Comerse «la de la vergüenza»
Como bien sabréis de posts anteriores, en esta casa somos muy aficionados a las patatas bravas. Aún no hemos descifrado cual es el verdadero sabor y la auténtica receta de la salsa brava; pero allá donde vamos, las pedimos. Más crujientes o menos, suaves o picantes hasta desgajarte las amígdalas, recalentadas o hechas al momento, las hemos probado de todos los colores. Porque, sin duda, es la mejor tapa para compartir. Pero, ay amigo, ¿quién se come la última? Ese es el momento en el que la incomodidad toma presencia y se pone a prueba la fortaleza de vuestras relaciones sociales.
Porque la última patata brava – o el último chipirón, para el caso que nos ocupa es lo mismo – tiene su propio ritual. La manera de comportaros ante la llamada «de la vergüenza» dice mucho de los equilibrios de poder dentro de los grupos sociales. O en vuestra propia pareja. Quien se come la última es el que manda. Y si estáis enamorados, si el amor fluye de verdad, esa última patata se parte por la mitad. Con escuadra y cartabón, al milímetro, para que quede el trozo exacto y justo con la misma dimensión y volumen y ambos disfrutéis de ese último pedacito de placer tapil. Si lo lleváis al límite, podéis partir cada medio trozo en dos trozos más y así hasta el infinito. Así fue como se inventó el puré de patata, no digo más.
Pero las cosas pueden empezar a torcerse si de repente te comes la última pieza sin preguntar. Sin, en definitiva, vergüenza. Que es que solo piensas en ti, que es que ni siquiera me has preguntado, si es que ya no te importo, si ya no me quieres como antes. Que las discusiones más gordas empiezan por una nimiedad, pero el tema escala rápido cual guerra entre naciones. Algunas guerras han empezado por chorradas enormes y hay parejas que han terminado su relación por un calamar a la romana. Cosas que pasan.

────

> TAREAS PENDIENTES
• a. Enumere todas las comidas, platos o salsas que se mencionan por su nombre en el texto sobre la última patata brava.
• b. Indique si cada una de estas afirmaciones concuerda con el texto sobre la última patata brava y justifique su respuesta con una cita literal: (i) Los autores ya conocen la auténtica receta de la salsa brava. (ii) Quien se come la última pieza es quien manda. (iii) Cuando hay amor, la última patata se deja en el plato.
• c. Reproduzca el pasaje del texto sobre la última patata brava que va desde "Porque la última" hasta "no digo más.", ambos incluidos, sustituyendo "patata" por "croqueta".

> MATERIAL PROPORCIONADO
────

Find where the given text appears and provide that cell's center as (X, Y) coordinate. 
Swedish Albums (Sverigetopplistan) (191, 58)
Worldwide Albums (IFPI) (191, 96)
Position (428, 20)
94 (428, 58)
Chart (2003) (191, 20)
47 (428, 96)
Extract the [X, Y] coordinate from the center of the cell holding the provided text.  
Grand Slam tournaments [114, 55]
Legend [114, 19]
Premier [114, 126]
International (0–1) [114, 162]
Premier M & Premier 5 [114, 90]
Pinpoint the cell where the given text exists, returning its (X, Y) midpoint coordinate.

────

> RESPUESTAS DEL EJERCICIO
• a. patatas bravas, salsa brava, chipirón, puré de patata, calamar a la romana

• b.
(i) No: «Aún no hemos descifrado cual es el verdadero sabor y la auténtica receta de la salsa brava».
(ii) Sí: «Quien se come la última es el que manda».
(iii) No: «esa última patata se parte por la mitad».

• c.
Porque la última croqueta brava – o el último chipirón, para el caso que nos ocupa es lo mismo – tiene su propio ritual. La manera de comportaros ante la llamada «de la vergüenza» dice mucho de los equilibrios de poder dentro de los grupos sociales. O en vuestra propia pareja. Quien se come la última es el que manda. Y si estáis enamorados, si el amor fluye de verdad, esa última croqueta se parte por la mitad. Con escuadra y cartabón, al milímetro, para que quede el trozo exacto y justo con la misma dimensión y volumen y ambos disfrutéis de ese último pedacito de placer tapil. Si lo lleváis al límite, podéis partir cada medio trozo en dos trozos más y así hasta el infinito. Así fue como se inventó el puré de croqueta, no digo más.